Allí las residencias sanitarias siguen atiborradas de migrantes que deben hacer cuarentena sin poder tramitar ningún estatus migratorio o pedir refugio. A algunos los sacaron de esas residencias a un avión militar para deportarlos en febrero.
Desde antes de diciembre han llegado miles de migrantes a Iquique y más de 8.000 ingresaron por la frontera norte. Algunos tomaron buses hacia el sur de Chile, pero durante la crisis de la primera semana de febrero muchos fueron trasladados desde Colchane a este balneario.
«Pasamos el 31 de diciembre en esta plaza, no tenemos donde ir ni dinero. Hay gente que nos da carpas, nos cocinamos, algunos salen a hacer trabajitos, vender dulces o a pedir dinero», cuenta Anabella, de 26 años, y con dos niños pequeños que la rodean en la Plaza Brasil de Iquique.
Otros llegaron al final de la cuarentena en la ciudad, como Anyier y su familia.

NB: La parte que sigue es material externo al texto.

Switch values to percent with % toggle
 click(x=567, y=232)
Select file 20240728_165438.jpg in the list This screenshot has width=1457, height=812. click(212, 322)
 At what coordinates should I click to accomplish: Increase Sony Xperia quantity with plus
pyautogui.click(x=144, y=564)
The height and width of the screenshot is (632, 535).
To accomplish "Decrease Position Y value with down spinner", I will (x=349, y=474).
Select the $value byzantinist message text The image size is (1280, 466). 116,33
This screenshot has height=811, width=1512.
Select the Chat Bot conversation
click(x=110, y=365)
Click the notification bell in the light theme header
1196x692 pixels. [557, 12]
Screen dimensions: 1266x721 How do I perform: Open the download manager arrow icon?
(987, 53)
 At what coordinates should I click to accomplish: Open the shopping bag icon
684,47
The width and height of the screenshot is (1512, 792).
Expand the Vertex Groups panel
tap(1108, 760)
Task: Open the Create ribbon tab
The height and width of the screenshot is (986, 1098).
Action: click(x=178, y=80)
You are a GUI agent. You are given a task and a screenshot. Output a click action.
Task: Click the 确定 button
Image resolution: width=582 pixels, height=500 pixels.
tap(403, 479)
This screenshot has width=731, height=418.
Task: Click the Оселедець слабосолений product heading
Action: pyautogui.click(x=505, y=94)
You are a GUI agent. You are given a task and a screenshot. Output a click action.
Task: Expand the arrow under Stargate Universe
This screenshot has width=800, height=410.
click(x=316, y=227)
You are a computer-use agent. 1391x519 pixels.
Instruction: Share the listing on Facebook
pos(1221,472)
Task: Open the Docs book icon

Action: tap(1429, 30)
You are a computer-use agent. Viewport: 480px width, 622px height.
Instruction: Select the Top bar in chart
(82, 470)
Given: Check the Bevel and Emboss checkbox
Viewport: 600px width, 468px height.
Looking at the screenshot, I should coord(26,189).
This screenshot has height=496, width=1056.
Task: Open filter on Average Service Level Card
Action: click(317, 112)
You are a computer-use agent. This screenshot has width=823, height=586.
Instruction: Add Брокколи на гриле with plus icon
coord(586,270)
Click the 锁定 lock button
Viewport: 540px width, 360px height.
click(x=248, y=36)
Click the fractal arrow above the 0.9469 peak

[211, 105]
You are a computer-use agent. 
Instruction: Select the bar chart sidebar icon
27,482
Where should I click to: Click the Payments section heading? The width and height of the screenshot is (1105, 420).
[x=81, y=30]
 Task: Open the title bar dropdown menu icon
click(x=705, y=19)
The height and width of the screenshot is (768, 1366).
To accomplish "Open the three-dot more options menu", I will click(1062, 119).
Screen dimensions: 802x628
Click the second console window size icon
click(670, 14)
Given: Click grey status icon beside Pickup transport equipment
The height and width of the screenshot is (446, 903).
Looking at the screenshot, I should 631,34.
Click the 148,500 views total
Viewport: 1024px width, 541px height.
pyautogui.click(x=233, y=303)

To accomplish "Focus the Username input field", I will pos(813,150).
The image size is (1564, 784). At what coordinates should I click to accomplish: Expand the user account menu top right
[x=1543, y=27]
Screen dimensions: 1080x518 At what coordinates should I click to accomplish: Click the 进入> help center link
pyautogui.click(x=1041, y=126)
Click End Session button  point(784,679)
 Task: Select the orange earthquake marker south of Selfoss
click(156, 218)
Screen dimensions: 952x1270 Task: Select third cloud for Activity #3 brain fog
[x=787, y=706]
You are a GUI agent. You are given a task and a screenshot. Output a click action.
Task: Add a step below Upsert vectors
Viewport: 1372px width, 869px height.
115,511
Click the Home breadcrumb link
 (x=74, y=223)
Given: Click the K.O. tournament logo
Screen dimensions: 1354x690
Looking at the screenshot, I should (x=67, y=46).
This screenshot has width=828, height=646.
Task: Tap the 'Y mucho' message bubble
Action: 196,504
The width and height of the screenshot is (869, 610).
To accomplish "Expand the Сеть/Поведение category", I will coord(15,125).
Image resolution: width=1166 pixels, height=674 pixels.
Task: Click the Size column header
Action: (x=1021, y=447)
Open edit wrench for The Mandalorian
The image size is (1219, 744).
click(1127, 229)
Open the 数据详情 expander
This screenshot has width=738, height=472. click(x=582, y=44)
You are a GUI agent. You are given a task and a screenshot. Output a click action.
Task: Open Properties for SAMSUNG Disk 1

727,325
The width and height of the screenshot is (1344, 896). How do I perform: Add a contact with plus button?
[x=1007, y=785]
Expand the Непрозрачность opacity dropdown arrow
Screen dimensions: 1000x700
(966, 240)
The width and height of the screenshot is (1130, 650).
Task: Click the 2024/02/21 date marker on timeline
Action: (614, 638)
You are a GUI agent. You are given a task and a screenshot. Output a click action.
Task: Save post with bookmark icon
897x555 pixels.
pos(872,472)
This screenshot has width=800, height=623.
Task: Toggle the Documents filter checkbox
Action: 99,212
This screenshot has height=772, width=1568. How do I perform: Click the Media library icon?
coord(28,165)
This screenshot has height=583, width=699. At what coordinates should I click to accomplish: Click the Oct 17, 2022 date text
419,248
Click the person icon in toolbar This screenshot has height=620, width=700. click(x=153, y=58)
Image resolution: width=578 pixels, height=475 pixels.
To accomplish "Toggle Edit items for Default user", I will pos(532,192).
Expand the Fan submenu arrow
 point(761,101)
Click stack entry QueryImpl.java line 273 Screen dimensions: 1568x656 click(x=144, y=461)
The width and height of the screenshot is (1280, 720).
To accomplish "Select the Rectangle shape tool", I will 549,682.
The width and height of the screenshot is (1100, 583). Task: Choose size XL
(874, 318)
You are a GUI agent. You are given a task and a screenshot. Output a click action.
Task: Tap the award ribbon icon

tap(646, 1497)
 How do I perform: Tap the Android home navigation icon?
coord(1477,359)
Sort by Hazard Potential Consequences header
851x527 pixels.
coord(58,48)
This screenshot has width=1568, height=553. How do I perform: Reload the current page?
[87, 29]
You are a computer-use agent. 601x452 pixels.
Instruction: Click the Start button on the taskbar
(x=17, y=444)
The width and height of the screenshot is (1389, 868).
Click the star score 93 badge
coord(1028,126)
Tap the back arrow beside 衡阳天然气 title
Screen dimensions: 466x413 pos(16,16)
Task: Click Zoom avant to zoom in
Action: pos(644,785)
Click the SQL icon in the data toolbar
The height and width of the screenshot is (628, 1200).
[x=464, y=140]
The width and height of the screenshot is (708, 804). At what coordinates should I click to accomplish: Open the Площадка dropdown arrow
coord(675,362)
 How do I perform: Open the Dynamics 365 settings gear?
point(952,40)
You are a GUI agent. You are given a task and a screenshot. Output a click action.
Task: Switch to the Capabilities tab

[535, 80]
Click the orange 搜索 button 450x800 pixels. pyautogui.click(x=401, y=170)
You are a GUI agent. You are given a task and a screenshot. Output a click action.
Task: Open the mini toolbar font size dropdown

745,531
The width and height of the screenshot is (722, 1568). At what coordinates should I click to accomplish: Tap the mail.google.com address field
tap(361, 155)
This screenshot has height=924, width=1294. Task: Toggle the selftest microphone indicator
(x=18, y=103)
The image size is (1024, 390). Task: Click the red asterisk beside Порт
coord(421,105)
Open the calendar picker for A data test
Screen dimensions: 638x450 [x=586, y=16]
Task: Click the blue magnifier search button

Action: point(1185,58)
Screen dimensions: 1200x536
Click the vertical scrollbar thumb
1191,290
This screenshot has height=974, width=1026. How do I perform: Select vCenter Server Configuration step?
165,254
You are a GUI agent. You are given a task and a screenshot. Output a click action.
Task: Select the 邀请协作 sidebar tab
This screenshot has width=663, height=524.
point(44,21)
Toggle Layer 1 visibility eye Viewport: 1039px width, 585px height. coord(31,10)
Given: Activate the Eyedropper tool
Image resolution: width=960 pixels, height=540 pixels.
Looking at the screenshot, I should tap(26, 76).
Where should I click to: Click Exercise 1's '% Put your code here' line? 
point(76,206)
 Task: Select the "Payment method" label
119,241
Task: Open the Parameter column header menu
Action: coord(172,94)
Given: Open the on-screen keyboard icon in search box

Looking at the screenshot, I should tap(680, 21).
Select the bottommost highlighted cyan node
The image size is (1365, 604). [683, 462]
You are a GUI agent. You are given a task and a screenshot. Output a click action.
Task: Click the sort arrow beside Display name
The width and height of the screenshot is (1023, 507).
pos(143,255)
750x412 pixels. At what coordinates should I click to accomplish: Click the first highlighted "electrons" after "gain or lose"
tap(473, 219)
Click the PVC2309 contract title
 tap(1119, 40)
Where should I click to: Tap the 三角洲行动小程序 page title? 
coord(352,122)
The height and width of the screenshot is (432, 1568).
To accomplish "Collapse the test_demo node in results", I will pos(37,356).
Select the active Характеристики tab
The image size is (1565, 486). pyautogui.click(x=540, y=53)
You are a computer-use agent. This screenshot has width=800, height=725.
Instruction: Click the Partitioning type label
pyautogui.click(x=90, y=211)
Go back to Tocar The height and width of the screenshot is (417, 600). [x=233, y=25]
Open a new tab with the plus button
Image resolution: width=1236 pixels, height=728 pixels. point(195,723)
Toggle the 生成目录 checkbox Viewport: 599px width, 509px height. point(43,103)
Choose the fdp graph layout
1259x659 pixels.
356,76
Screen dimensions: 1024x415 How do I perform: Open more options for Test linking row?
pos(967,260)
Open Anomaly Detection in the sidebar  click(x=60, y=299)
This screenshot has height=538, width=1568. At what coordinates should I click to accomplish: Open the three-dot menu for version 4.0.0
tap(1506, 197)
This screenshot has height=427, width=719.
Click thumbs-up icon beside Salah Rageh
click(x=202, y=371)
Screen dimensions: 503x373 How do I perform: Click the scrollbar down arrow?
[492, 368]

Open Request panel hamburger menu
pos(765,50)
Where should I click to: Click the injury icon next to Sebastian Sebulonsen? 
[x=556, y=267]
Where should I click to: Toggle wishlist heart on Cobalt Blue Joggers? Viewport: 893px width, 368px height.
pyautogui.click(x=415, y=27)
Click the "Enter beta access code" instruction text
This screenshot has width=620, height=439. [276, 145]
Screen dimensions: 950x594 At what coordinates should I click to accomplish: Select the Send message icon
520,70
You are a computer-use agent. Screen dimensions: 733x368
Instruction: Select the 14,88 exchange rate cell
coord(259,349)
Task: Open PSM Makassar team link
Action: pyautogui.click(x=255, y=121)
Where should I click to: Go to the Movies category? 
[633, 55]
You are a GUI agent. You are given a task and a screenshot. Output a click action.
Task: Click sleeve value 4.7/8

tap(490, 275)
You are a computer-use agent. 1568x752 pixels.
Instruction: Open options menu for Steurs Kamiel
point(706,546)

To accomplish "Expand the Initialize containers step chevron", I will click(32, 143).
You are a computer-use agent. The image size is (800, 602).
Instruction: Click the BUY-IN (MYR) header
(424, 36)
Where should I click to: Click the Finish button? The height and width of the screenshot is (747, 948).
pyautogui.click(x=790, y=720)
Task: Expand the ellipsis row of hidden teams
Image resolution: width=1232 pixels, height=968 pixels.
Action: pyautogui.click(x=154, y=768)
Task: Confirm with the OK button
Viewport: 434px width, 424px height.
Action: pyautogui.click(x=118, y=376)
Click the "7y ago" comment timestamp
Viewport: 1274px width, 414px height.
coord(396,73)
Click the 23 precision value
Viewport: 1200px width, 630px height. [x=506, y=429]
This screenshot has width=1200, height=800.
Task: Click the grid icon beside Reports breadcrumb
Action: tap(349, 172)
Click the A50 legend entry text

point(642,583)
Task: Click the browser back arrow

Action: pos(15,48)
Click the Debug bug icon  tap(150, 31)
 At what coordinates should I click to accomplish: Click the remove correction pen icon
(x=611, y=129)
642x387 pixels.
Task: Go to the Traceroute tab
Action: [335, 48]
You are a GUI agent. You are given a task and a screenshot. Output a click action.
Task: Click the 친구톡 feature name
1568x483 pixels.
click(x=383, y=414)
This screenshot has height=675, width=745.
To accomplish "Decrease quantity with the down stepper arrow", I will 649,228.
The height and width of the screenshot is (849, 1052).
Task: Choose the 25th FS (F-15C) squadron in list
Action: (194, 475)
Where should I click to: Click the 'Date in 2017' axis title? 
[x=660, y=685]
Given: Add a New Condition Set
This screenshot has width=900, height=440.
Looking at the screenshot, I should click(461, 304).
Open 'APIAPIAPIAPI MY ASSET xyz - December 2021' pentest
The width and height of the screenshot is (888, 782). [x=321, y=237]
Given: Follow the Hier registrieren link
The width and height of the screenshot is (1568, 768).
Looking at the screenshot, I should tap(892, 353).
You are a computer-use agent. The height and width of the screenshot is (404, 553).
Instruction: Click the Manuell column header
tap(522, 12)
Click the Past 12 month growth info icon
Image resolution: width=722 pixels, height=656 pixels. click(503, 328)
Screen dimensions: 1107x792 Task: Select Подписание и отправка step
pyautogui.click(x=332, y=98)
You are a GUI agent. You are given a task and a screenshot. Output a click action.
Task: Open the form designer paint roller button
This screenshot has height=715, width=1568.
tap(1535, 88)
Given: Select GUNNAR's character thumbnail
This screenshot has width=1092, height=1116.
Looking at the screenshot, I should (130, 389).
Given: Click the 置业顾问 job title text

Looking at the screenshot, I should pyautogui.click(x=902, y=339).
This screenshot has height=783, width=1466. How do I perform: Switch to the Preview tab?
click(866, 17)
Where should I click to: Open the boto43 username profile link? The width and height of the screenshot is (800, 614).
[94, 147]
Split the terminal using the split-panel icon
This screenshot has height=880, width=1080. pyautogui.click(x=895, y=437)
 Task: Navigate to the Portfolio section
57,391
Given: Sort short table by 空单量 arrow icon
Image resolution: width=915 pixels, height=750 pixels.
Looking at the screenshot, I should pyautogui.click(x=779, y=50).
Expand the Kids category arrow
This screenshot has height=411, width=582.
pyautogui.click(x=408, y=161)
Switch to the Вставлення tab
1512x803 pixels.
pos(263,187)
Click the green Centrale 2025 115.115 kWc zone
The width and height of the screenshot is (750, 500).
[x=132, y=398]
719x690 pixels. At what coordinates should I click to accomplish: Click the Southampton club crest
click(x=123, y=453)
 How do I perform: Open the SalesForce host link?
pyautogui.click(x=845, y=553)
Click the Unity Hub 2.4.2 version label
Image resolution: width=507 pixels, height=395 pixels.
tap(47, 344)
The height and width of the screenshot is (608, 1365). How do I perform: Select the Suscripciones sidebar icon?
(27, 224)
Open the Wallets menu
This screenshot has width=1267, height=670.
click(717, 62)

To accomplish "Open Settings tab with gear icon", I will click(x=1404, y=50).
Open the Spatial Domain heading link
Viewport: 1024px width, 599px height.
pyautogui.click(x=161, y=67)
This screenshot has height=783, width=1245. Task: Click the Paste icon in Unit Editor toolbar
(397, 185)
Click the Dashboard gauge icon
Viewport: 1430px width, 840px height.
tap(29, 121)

Desde ahí reciben envíos de dinero de amigos o familiares en distintos puntos de Chile y se compran el pasaje en bus a su nueva vida.
«Tengo los nervios de punta», dijo ella al llegar al terminal de buses de Iquique, repleto de inmigrantes venezolanos, colombianos y haitianos, varados por falta de dinero o papeles.
Anyier y su familia lograron llegar a Santiago el 23 de febrero, un mes después de dejar Guatire, y se dirigieron a la casa de su hermana, radicada aquí desde hace tres años. «Gracias a Dios, y ojalá nos vaya bien», afirma, abrazada a ella.